In 2004 I met a group of uni friends for the first time in 25 years. Just a dozen of us. It was an alarming experience. Only two of us were what I would call well-travelled. Most had settled in to a routine that worked for them but would have driven me mad. One died shortly after the reunion. I have lost touch with most of them again. I wonder what a school reunion would be like? In Hereford. I’d jump at the chance. Fly 6,000 miles to take part. But I fear I would again be the struggling teenager, unable to fit in. I’ve been in Papua New Guinea, Galapagos, Ethiopia, Kazakhstan, Lima, Kathmandu, Kakadu….. I met Yvonne Goolagong at Ayers Rock – what about that?! And yet I would love to go the cattle market again, see The Bulls play at Edgar Street, visit Castle Green, walk through The Close and hear the choir sing in the cathedral. Why, it must be about time for the Three Choirs Festival. I would drive out to Mordiford, up to Hay, down to Symonds Yat to see the peregrines ……. I would walk through the churchyard of St. Paul’s, Tupsley and see if Mrs. Foley is still in Hampton Dene Road. I would walk the roads we lived in and remember the family friends we grew up with. On reflection, it beats the Kazakhstan kalashnikov experience.

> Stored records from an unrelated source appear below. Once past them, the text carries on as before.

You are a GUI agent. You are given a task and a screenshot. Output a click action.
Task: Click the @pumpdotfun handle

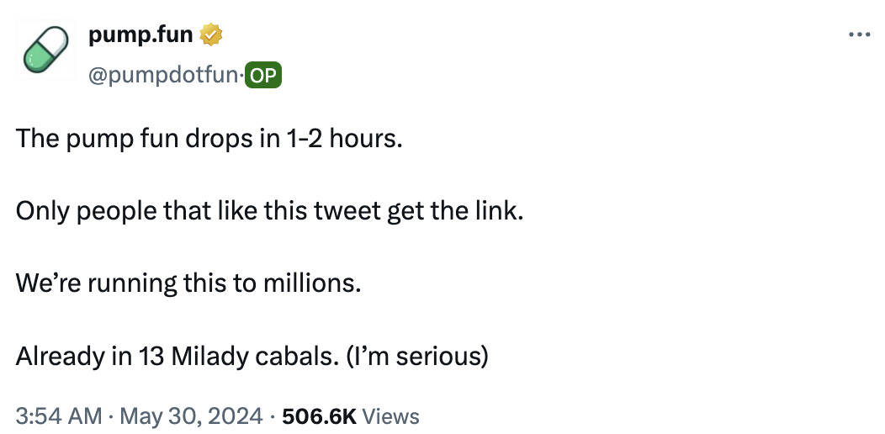click(164, 76)
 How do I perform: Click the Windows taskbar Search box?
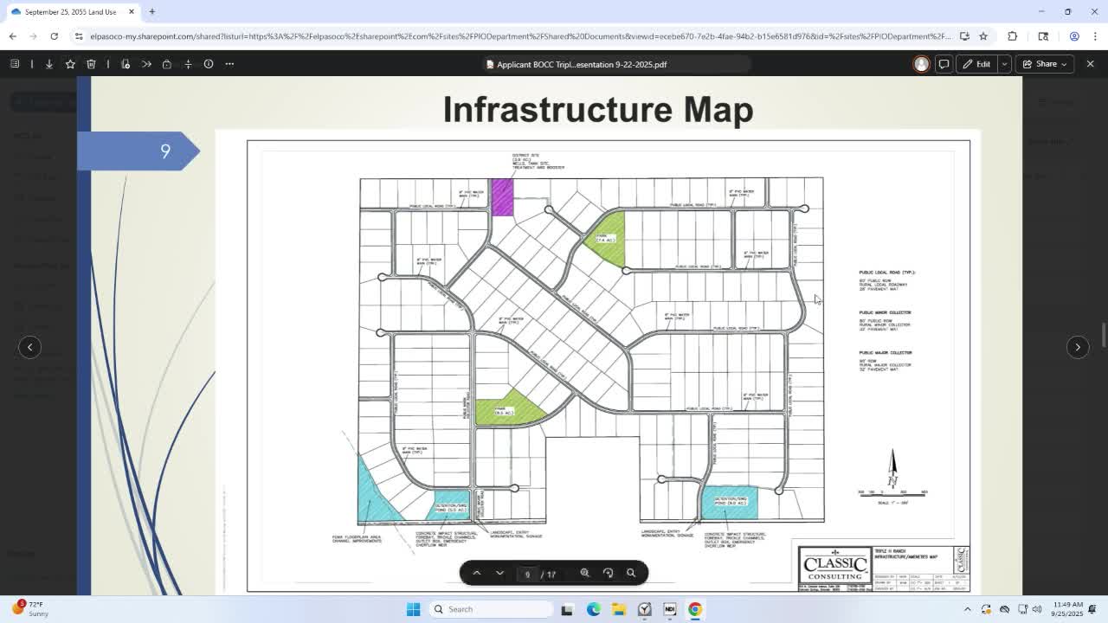point(492,609)
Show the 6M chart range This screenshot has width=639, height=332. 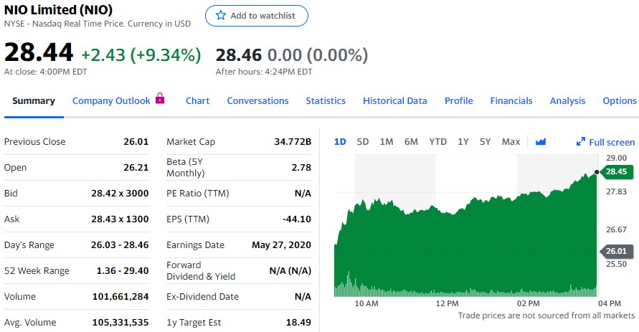tap(411, 142)
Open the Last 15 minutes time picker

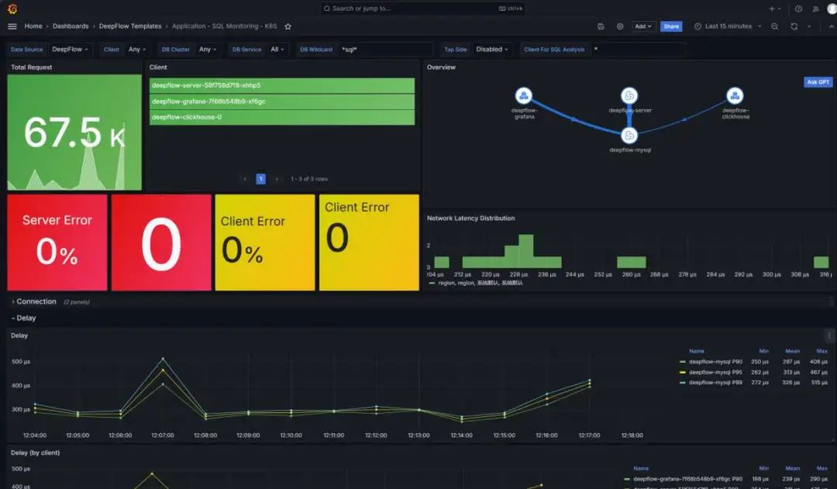(727, 26)
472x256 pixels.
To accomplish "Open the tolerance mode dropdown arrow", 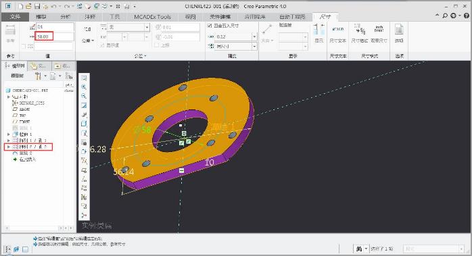I will [147, 28].
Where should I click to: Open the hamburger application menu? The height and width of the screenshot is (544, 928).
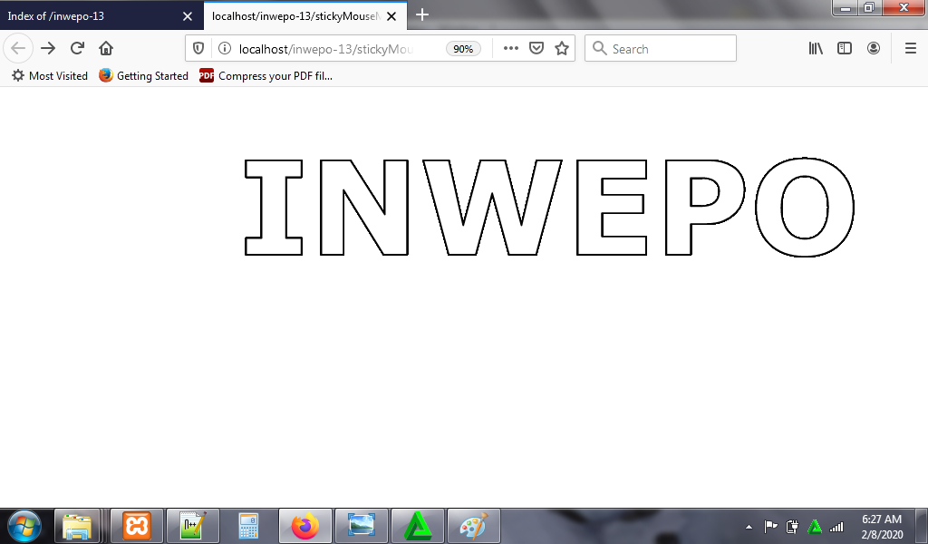[911, 49]
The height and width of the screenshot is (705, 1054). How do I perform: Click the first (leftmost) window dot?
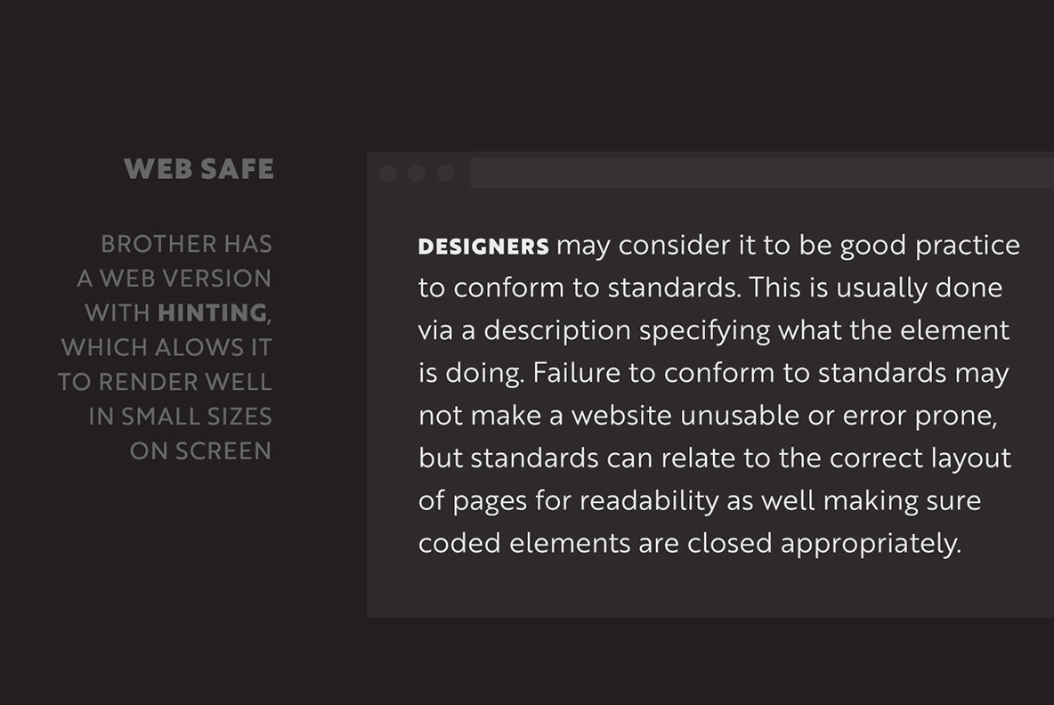[387, 174]
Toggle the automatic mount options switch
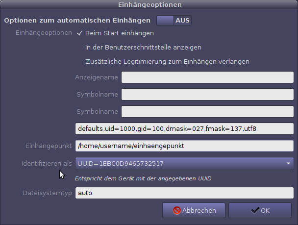This screenshot has height=225, width=298. 174,21
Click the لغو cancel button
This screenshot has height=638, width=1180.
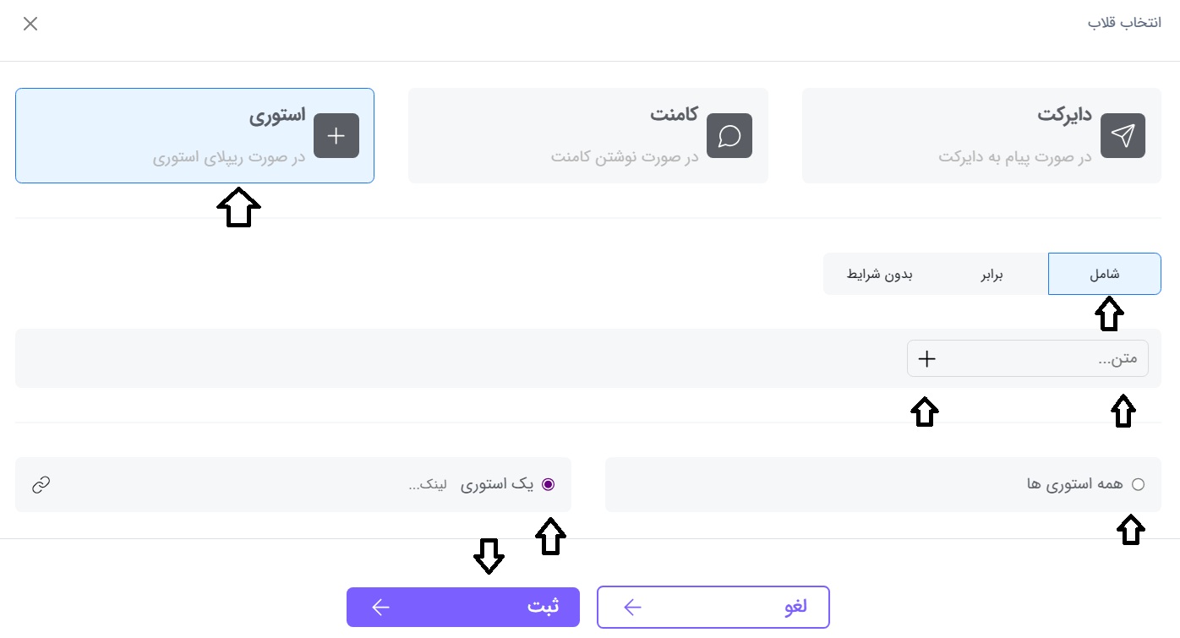click(x=713, y=607)
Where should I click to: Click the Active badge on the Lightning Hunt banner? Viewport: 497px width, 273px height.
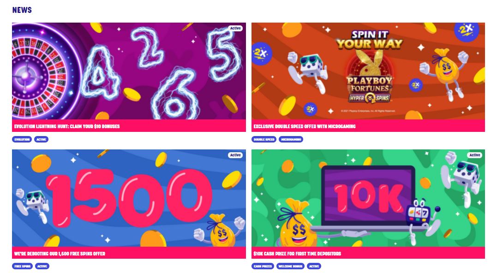tap(235, 28)
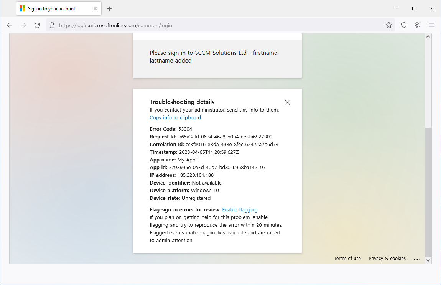
Task: Close the Sign in to your account tab
Action: (x=95, y=8)
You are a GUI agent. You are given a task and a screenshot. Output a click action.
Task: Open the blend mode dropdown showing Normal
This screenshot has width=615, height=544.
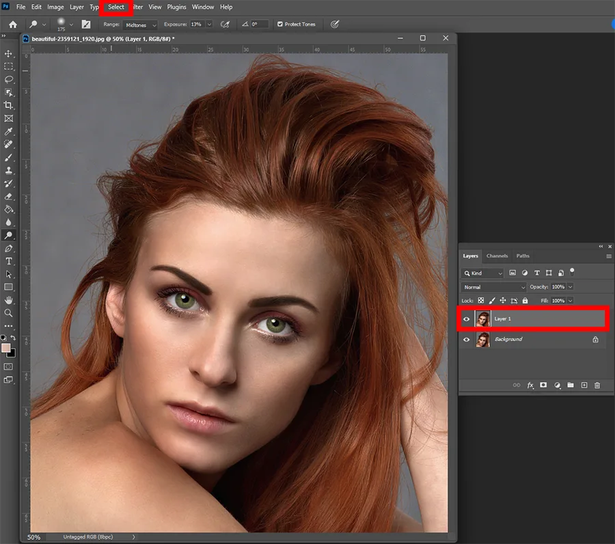click(x=494, y=287)
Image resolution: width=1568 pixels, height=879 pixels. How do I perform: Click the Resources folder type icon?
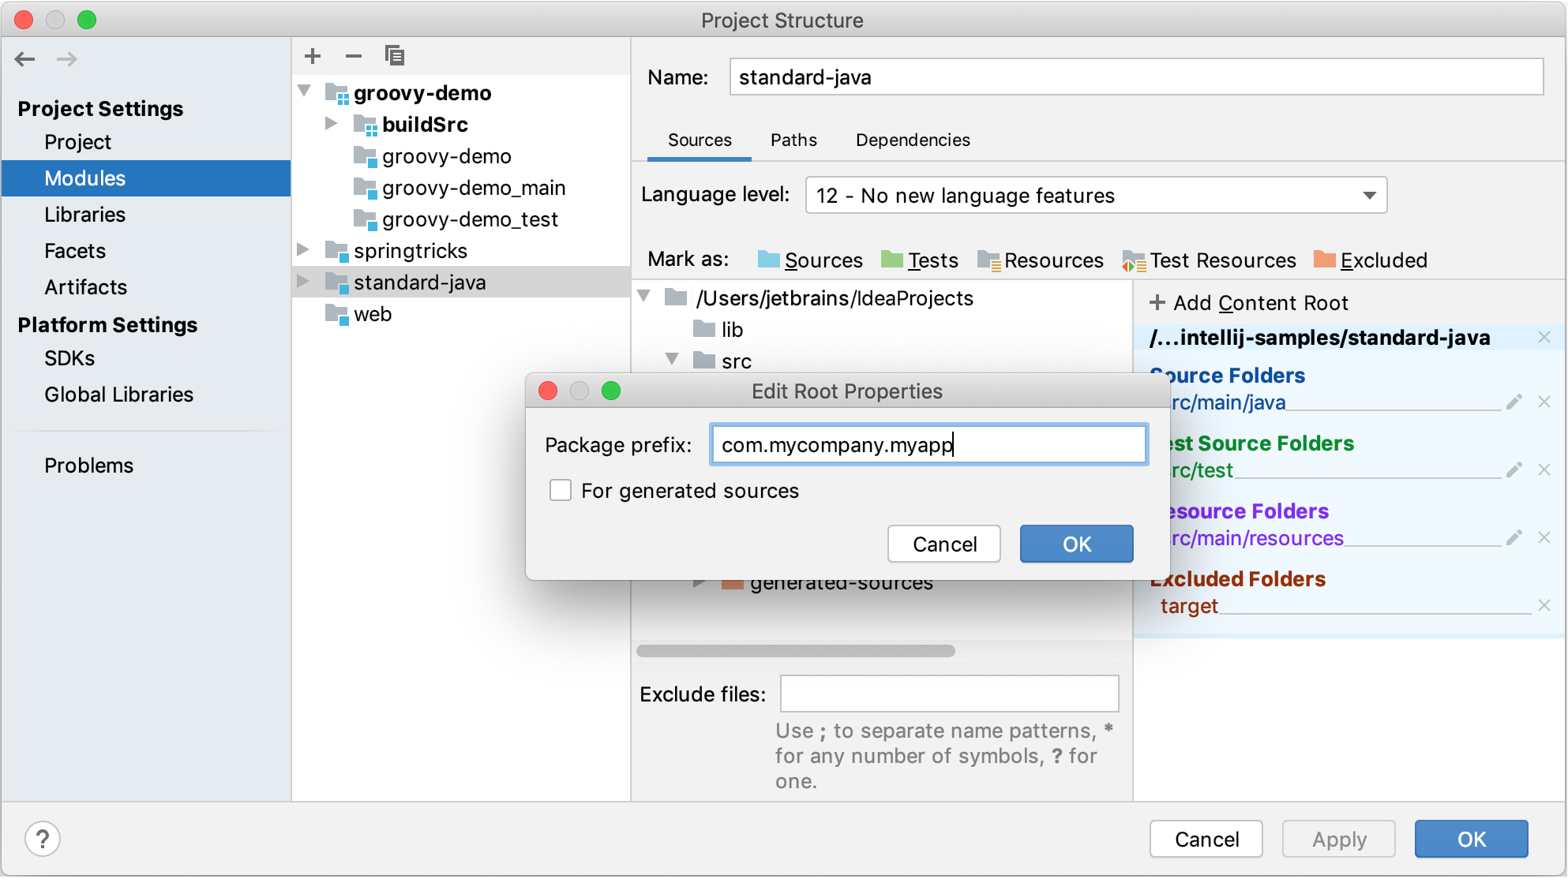tap(985, 260)
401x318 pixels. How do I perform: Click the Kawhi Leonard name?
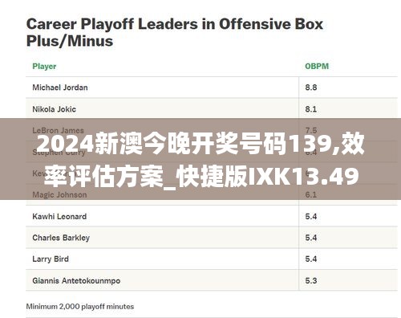(x=59, y=216)
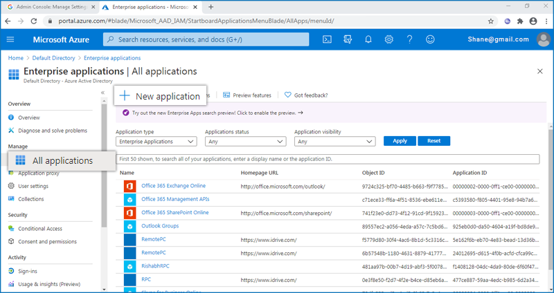Image resolution: width=554 pixels, height=293 pixels.
Task: Select All applications in sidebar
Action: [62, 160]
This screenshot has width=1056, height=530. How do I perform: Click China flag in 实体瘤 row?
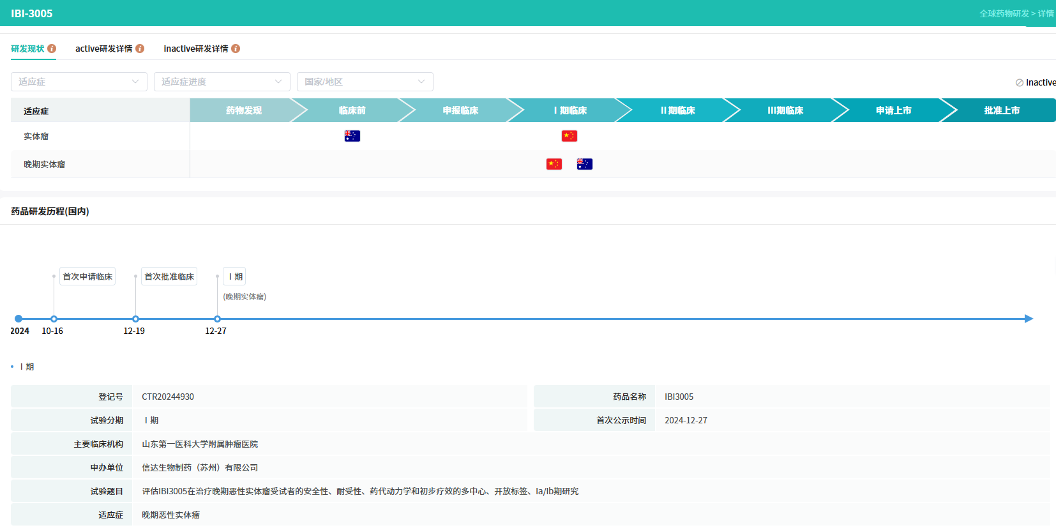click(569, 136)
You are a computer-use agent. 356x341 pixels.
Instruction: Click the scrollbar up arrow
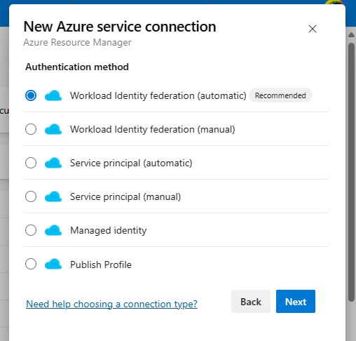(351, 35)
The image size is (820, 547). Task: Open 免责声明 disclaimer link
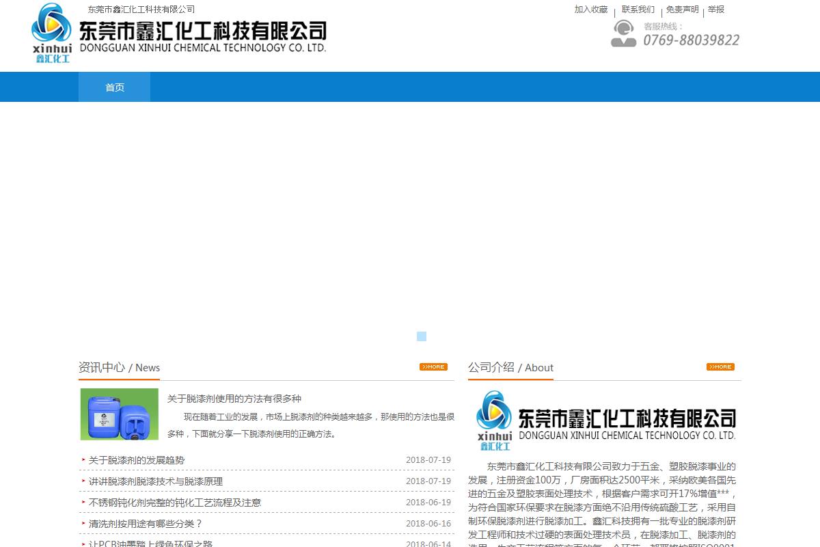click(x=682, y=10)
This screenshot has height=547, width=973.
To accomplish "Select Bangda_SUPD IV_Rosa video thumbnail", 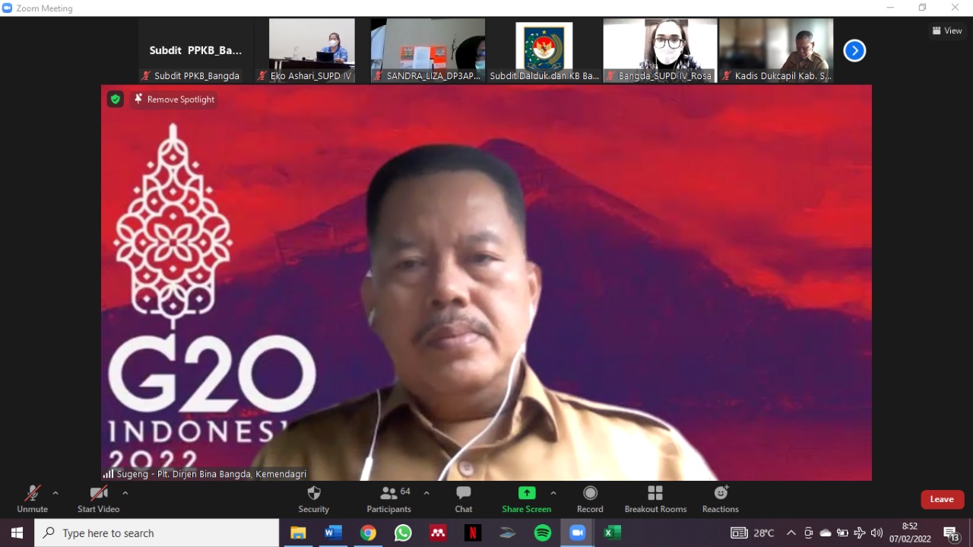I will [660, 50].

A friend wrote to me this week bemoaning the state of the UK. The looting and rioting is sickening to watch. He speculated that this is just the start of the war between the Haves and the Have-Nots. I guess I am a Have, I am not sure. And I will never live in Britain again. But Hong Kong has similar tensions, not yet so strongly manifested. I think the crisis is more profound. I think it is a crisis of leadership, a dearth of people prepared to stand up and do what is right. How many Madibas are there out there? Not many. And that is more worrying. The world is so connected today. Now more than ever we need people who can take a global view. Volunteers please step forward. In the absence of anybody better here is my candidate:

Princess Lulu

Now don’t you just think everybody would vote for my dog? Never mind O’Barmy, Cameron, Merkel, Gillard (is she a real person or straight out of madame Tussaud’s?), or indeed Mr. Wu the window cleaner, VOTE FOR LULU.